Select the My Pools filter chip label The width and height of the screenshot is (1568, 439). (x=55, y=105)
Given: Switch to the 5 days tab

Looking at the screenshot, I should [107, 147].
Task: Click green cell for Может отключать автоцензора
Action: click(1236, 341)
________________
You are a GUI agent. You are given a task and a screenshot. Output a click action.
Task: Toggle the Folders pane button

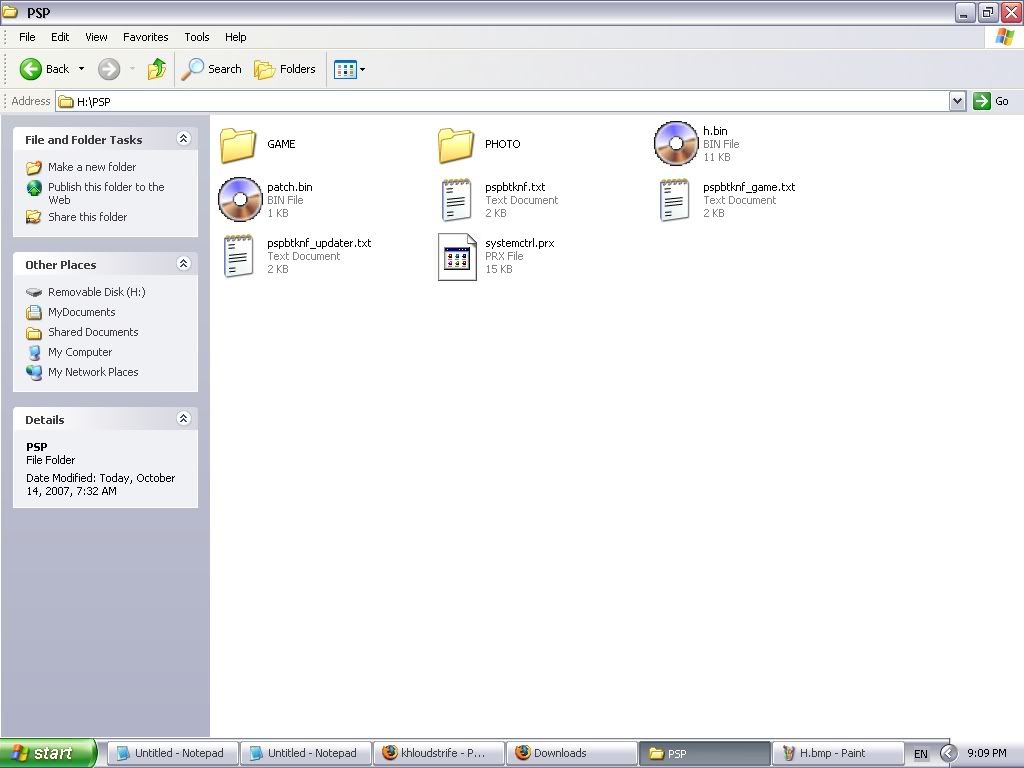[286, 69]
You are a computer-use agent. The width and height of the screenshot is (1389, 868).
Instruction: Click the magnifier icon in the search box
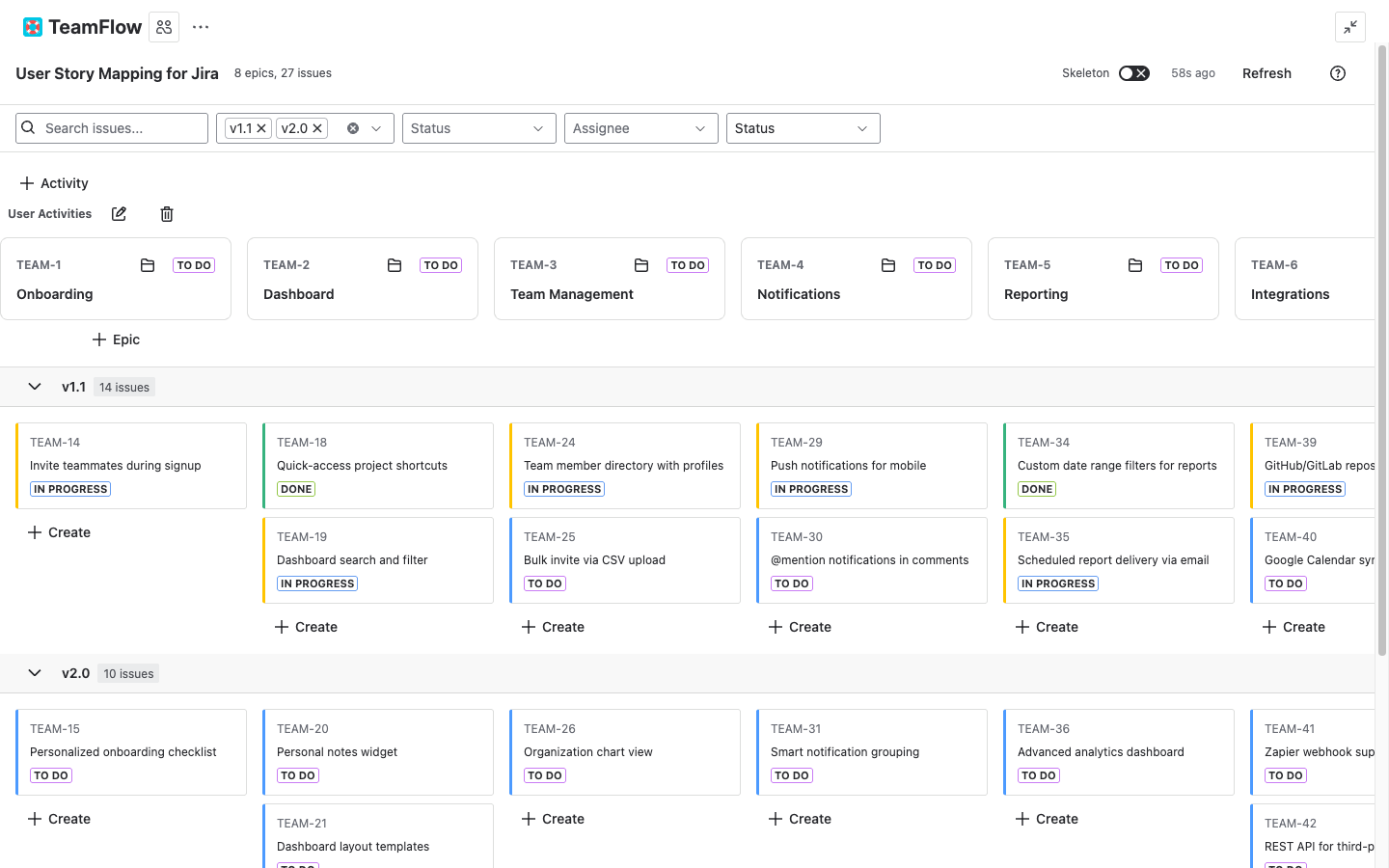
________________
TASK
In the entries above, find the line that contains "You are a GUI" and the line that contains "Instruction: Click the". Reproduce exactly those two lines and every line between them, but not the pictures.

RESULT
You are a GUI agent. You are given a task and a screenshot. Output a click action.
Task: Toggle the Folders pane button

[286, 69]
You are a computer-use agent. The width and height of the screenshot is (1389, 868).
Instruction: Click the magnifier icon in the search box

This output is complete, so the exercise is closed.